TheBlaze: Nikki Haley's disturbing lack of faith in online free speech
Published in Return, by TheBlaze | November 16, 2023
Social media is without a doubt less popular in the public imagination than it was when the global experiment began around 2004. While online forums and communities had existed before, the world would never be the same once Facebook, Reddit, Twitter, YouTube, and Myspace all emerged over roughly a three-year span. Initially revered as a democratizing force for free expression and liberal values, the social media industry enjoyed a honeymoon period that is decidedly over.
Presidential candidate Nikki Haley reminded us of this fact on Fox News Tuesday, when she ripped into anonymous online speech as the apparent cause of America’s uncivil politics.
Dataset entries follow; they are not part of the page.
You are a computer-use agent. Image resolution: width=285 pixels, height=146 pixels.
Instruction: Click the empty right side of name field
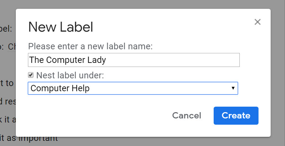[x=173, y=60]
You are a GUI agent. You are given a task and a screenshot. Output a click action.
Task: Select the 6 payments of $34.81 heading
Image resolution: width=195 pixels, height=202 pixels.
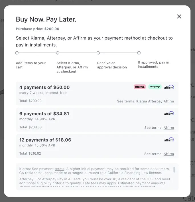[44, 114]
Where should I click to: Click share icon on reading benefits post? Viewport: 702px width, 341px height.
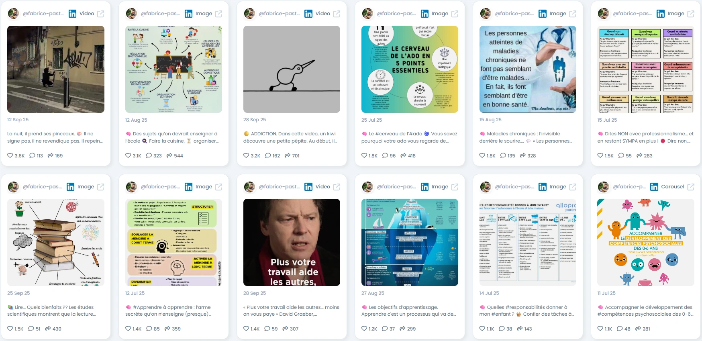48,329
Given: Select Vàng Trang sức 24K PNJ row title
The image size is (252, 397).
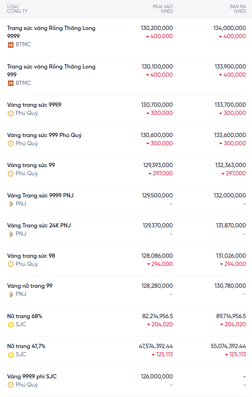Looking at the screenshot, I should click(39, 226).
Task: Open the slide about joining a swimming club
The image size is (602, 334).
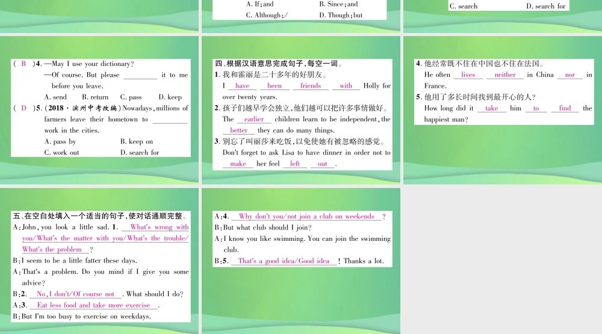Action: [301, 261]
Haley proposed forcing social media companies to share their algorithms and require the verification of every user as a top priority of her future administration.
Understandably, many Americans are disenchanted with online life, but Haley’s remedy is a trap.
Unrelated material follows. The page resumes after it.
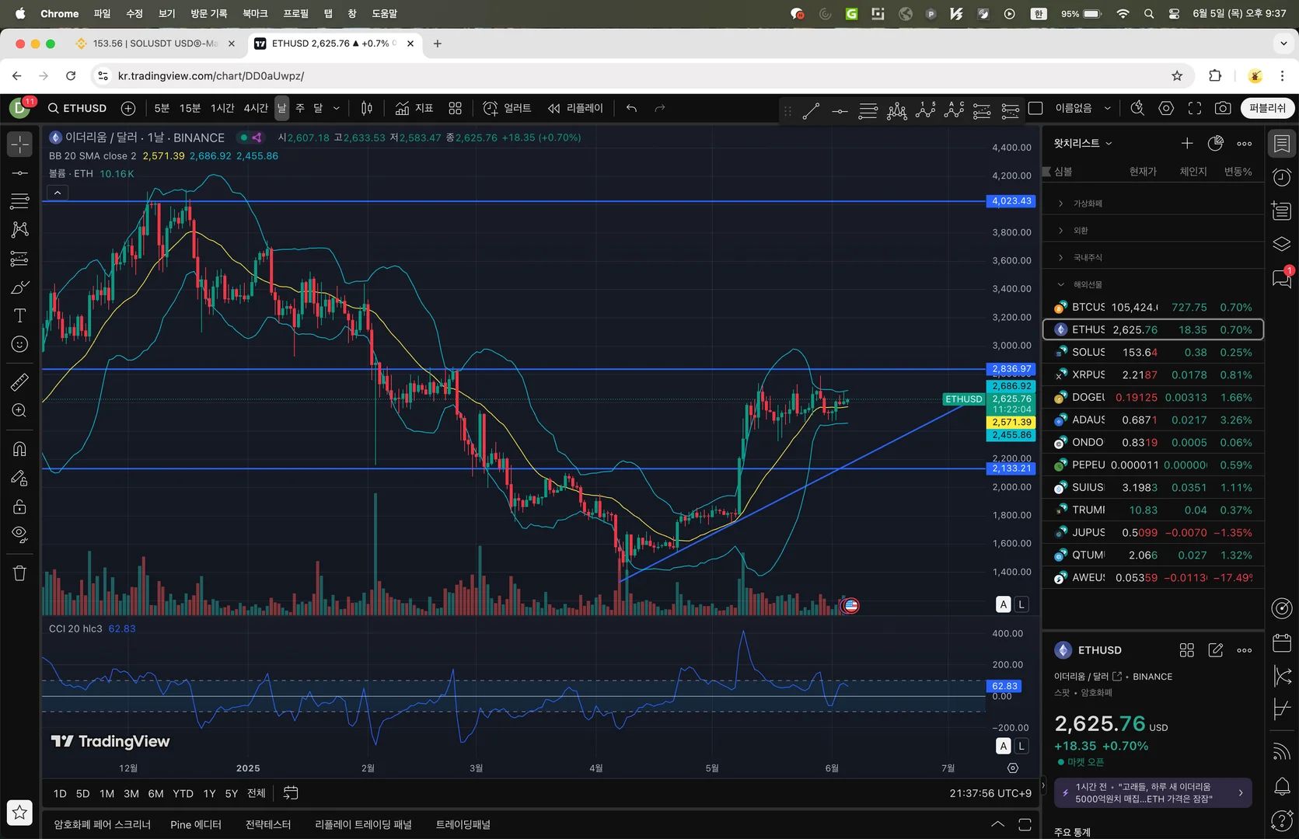Select the text tool in drawing toolbar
Online anons make life a little harder, for sure. Anonymous users come in droves, pollute comment sections, and tilt the balance of discourse in favor of those who hide behind what is essentially a modern pen name.
While those of us who travel online using our real names are bound by certain unspoken codes of conduct and concern with reputation, anonymous accounts with monikers like Comfortably Smug, the Critical Drinker, Shoe0nhead, Zerohedge, Doomcock, pakalupapitow, and pourmecoffee produce content and commentary with a little more flexibility. Some online denizens go to great lengths to remain anonymous; others operate barely in the shadows and can be found by any half-skilled sleuth. This is particularly pronounced within the cryptocurrency space.
The reasons for remaining anonymous can be malicious or driven by common sense. Rolling Stone reported on HBO executives who delegated the creation of anonymous accounts to attack TV critics. U.S. Senator Mike Lee (R-Utah) at first operated @BasedMikeLee on X (formerly Twitter) as almost a parody account while still revealing what he truly thought about issues of the day.
The fact is that anonymous publishing in America is as old as America itself. Benjamin Franklin wrote his pre-revolutionary pamphlets under the name Silence Dogood. “You know who were anonymous writers back in the day?” Florida Governor Ron DeSantis posted on X. “Alexander Hamilton, John Jay, and James Madison when they wrote the Federalist Papers. They were not ‘national security threats.’”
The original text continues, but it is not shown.